Technical Details: Nikon 810, 600mm lens Plus 2.0 teleconverter, 1/1000, f-10, ISO 200

Photograph 7: A Sardine’s Last Daylight Taken in 2013 by Amos Nachoum

Striped marlin hunt and feed with great speed in order to defend their prey from the

competition of California sea lions. First, three dozen Striped marlins surround and

close the gap of a big ball of sardines. Then, in perfect harmony, one by one of the

Striped marlin start darting into the ball and quickly remove one sardine at a time with

their long bill. At the same moment, six California sea lions shadowed the Marlin, racing

after the single fish the Marlin had just removed. Aware of his competition, the marlin

quickly opened its bill to swallow the sardine.

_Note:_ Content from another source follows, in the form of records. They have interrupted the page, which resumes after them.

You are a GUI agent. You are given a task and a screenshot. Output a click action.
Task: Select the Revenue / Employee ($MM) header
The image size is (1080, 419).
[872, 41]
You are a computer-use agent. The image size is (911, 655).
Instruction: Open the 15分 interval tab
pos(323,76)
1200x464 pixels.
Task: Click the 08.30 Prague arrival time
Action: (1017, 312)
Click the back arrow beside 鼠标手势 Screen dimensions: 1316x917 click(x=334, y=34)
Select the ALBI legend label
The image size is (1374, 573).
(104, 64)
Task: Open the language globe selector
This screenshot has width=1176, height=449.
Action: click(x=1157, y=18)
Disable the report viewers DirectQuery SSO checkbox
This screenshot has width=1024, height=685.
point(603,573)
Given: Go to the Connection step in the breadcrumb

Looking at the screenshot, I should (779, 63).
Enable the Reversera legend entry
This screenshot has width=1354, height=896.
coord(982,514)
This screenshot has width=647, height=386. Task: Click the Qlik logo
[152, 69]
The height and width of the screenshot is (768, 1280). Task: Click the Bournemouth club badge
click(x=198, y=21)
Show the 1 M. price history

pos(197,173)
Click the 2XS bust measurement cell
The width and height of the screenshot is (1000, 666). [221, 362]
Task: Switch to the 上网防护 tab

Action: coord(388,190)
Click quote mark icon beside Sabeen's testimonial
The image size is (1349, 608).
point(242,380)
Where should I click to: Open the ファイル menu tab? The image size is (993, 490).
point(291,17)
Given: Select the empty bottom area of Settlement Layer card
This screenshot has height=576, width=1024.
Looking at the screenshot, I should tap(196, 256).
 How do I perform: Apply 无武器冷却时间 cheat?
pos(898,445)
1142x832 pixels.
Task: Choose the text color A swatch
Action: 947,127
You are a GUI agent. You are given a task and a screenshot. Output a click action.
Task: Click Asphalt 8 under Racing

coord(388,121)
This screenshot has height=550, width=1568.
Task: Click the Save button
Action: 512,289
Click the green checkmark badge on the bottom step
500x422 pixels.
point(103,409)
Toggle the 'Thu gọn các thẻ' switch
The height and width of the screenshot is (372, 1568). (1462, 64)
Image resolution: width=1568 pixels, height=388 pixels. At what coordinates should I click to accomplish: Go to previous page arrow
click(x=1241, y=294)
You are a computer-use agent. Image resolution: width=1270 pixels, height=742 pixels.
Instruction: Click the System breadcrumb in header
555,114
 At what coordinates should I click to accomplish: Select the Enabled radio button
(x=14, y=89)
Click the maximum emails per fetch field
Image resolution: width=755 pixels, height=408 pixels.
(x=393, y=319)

Technical Details: Canon 1Ds Mark III, 16 - 35mm, 1/250, f-4, ISO 400, Seacam

housing

Photograph 8: Watching Over my Cubs Taken in 2018 by Amos Nachoum

We spotted this female from a distance as she was leading her four 5 month old cubs.

We all fell silent as she got closer and settled 25 meters away to inspect her safety

forward. She noticed our presence and grunted once or twice, calling the attention of

her cubs. Two quickly came to her side. The mother was looking all around and when

all eyes were on me, I decided to capture the moment.